Sooners projected to make College Football Playoff
We all know things can and will change over the next 11 weeks. There is no practical way that the Sooners are going to navigate through the brutal schedule that is ahead of them without potentially losing two or three games. Based on what we have seen out of the 2025 edition of Oklahoma football so far, though, it does not seem unrealistic that the Sooners could win as many as nine games this season and five of eight in conference play.
If the Sooners can stay healthy and continue to get better as the season moves forward, which is the goal of every successful college program, and finish with a 9-3 record in a conference as strong top to bottom as the SEC -- and, oh yeah, not forgetting the gauntlet of ranked teams that OU will have to go through to achieve a nine-win regular season -- there should be no way Oklahoma would not make the playoff.

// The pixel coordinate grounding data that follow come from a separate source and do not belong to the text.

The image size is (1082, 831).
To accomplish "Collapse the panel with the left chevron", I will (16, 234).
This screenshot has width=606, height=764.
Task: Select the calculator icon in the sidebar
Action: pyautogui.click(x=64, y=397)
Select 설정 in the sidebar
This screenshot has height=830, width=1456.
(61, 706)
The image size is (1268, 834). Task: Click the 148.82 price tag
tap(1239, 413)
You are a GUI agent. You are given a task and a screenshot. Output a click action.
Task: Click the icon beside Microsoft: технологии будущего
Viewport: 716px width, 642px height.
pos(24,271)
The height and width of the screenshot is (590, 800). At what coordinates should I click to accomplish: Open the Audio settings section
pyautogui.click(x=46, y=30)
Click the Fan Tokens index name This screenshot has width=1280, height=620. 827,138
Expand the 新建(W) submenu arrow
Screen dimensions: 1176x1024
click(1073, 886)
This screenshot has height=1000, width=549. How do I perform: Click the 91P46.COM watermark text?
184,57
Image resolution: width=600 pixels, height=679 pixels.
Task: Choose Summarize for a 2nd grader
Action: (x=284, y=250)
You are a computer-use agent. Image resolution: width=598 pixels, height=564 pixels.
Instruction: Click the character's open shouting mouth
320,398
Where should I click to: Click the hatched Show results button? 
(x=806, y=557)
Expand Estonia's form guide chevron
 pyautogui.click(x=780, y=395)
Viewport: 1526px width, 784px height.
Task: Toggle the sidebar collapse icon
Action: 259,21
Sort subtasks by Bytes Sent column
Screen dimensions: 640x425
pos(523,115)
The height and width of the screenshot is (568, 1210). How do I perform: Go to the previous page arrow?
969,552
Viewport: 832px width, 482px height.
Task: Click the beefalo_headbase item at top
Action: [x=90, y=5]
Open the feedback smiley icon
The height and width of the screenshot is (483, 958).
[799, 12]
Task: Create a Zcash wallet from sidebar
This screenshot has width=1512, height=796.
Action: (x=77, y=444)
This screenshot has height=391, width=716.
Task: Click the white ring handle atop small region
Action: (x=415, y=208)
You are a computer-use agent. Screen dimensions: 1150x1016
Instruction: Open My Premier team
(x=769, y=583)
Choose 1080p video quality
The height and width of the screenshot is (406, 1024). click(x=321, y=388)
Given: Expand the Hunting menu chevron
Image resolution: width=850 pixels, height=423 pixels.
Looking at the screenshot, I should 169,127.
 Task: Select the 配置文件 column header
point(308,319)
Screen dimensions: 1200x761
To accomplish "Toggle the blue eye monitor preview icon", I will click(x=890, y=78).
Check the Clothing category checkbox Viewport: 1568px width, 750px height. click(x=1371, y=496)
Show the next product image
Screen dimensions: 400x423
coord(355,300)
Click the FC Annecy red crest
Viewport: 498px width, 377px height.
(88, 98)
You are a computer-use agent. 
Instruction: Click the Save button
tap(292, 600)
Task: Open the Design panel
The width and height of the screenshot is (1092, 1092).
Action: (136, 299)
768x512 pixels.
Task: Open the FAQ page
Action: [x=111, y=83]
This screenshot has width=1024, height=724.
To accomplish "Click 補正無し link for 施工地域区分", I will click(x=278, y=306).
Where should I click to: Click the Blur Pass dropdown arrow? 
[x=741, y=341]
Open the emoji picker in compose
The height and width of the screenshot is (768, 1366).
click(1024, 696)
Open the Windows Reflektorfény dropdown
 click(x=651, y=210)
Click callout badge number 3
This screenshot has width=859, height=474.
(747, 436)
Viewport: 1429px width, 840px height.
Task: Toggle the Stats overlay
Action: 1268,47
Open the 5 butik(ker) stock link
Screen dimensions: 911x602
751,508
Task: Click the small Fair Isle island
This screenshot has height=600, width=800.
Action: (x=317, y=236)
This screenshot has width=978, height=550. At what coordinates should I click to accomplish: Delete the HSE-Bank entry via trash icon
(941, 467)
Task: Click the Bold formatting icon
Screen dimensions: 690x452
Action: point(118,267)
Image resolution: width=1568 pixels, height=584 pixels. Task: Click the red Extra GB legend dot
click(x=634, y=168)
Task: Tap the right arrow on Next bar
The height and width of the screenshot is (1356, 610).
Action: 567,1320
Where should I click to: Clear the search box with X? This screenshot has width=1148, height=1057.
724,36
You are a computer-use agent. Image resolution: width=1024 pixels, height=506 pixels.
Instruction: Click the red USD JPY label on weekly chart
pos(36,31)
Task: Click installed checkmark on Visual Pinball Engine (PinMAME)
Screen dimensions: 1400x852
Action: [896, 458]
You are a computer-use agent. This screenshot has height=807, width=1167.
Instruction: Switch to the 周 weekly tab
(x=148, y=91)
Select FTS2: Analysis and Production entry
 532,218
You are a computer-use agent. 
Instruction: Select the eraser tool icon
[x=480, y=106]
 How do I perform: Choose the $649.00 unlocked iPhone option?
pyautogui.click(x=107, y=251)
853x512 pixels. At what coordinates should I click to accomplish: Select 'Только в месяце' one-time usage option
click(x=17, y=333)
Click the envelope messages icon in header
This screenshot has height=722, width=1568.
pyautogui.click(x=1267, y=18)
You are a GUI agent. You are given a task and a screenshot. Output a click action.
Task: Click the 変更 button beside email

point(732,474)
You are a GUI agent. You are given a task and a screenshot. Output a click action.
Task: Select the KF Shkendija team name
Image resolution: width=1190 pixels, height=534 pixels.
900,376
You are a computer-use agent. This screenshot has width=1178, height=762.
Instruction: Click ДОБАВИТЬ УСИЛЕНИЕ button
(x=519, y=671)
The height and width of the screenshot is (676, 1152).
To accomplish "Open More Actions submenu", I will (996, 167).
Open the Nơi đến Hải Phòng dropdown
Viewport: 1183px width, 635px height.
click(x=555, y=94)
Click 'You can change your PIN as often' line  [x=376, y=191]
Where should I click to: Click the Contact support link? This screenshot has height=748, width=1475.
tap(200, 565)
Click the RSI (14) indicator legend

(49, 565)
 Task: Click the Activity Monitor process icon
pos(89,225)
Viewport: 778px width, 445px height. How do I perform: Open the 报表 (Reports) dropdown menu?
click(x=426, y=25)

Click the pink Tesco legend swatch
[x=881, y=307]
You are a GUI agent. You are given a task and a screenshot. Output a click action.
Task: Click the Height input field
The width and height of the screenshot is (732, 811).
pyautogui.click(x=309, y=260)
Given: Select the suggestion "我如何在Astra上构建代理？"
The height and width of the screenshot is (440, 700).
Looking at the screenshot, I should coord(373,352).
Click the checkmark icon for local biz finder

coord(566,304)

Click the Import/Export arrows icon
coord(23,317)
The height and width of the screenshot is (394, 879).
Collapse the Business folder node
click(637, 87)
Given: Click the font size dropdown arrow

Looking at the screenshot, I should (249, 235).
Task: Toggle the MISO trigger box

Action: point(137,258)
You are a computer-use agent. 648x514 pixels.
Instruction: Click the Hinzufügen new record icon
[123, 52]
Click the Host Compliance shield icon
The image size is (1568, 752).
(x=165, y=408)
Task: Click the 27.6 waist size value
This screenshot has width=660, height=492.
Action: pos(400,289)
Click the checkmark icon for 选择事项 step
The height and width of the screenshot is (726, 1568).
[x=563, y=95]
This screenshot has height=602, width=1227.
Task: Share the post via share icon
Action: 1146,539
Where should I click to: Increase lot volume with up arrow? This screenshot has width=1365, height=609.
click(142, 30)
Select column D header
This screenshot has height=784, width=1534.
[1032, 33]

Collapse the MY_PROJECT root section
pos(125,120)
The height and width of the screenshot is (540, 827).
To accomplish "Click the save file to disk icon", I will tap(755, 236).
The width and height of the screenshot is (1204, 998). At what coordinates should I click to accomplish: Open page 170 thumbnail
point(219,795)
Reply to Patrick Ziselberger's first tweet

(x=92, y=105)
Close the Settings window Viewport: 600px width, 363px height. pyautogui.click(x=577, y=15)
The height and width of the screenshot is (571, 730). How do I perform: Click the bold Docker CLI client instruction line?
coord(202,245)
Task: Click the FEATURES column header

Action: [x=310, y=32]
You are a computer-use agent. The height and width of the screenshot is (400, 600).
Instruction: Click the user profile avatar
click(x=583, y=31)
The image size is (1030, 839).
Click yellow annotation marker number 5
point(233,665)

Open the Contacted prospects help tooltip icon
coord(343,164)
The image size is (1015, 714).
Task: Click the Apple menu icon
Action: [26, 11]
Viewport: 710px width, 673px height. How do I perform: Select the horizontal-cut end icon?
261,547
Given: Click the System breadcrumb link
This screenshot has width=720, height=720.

The conservative bet would be for Oklahoma to win all four of its nonconference games and split its eight-game conference schedule. Before the season started -- with Texas QB Arch Manning the heavy favorite to win the Heisman and the Longhorns favored by most to take home the national championship trophy -- no one of sane mind would have given the Sooners much of a chance to upset the Longhorns.
But the climate has turned since then, and the game with Texas in Dallas on Oct. 11 in the heart of the Texas State Fair might just be the best barometer on whether Oklahoma can reach the once unthinkable nine-win level this season.
At this early stage, the Sooners and every other team are in control of their own destiny insofar as being a CFP contender or pretender. It doesn't really matter what Texas does. It does, however, matter what Oklahoma does. What all the latest CFP hype directed at new-and-improved Oklahoma does do is shine an even brighter light on this year's Red River Rivalry a few weeks from now than the vast majority might have thought coming into the season.
The Sooners could, of course, lose the game with Texas and still conceivably win as many as nine games, but what the annual rivalry game should reveal is whether this Oklahoma team is good enough to beat the likes of Tennessee, Alabama and LSU, and seriously compete for a spot in this season's College Football Playoff.